Exercise directions => Below are lines of data; restate word for word those running from the line containing "Given: Open the Planning tab" to the line containing "Image resolution: width=1024", inclusive, and no others.

Data for this exercise =>

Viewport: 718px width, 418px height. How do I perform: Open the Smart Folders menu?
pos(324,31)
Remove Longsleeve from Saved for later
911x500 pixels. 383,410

---

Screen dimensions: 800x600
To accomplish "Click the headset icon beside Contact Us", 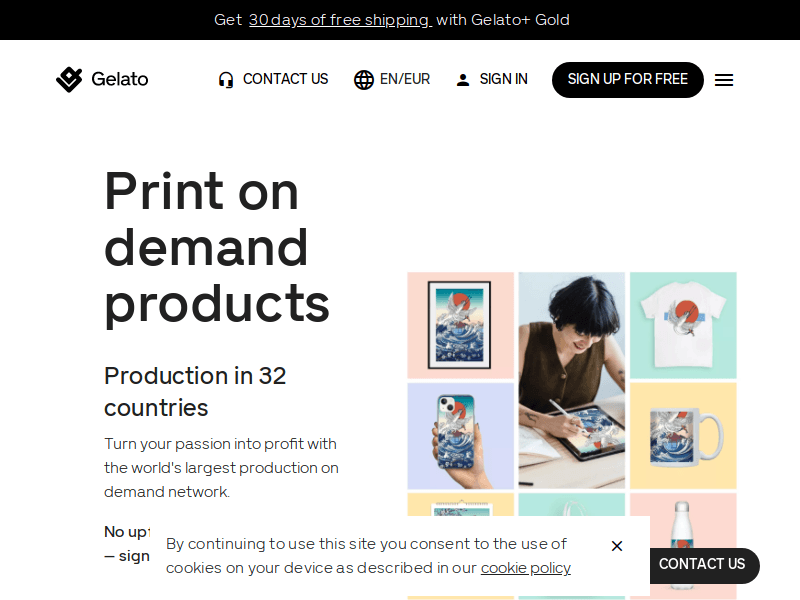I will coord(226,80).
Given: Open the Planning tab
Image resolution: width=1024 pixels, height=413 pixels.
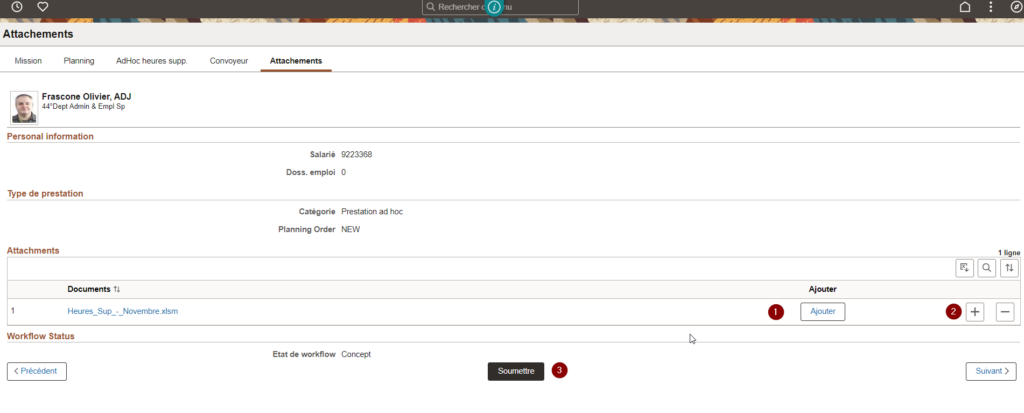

Result =>
Given: Open the Planning tab
Image resolution: width=1024 pixels, height=413 pixels.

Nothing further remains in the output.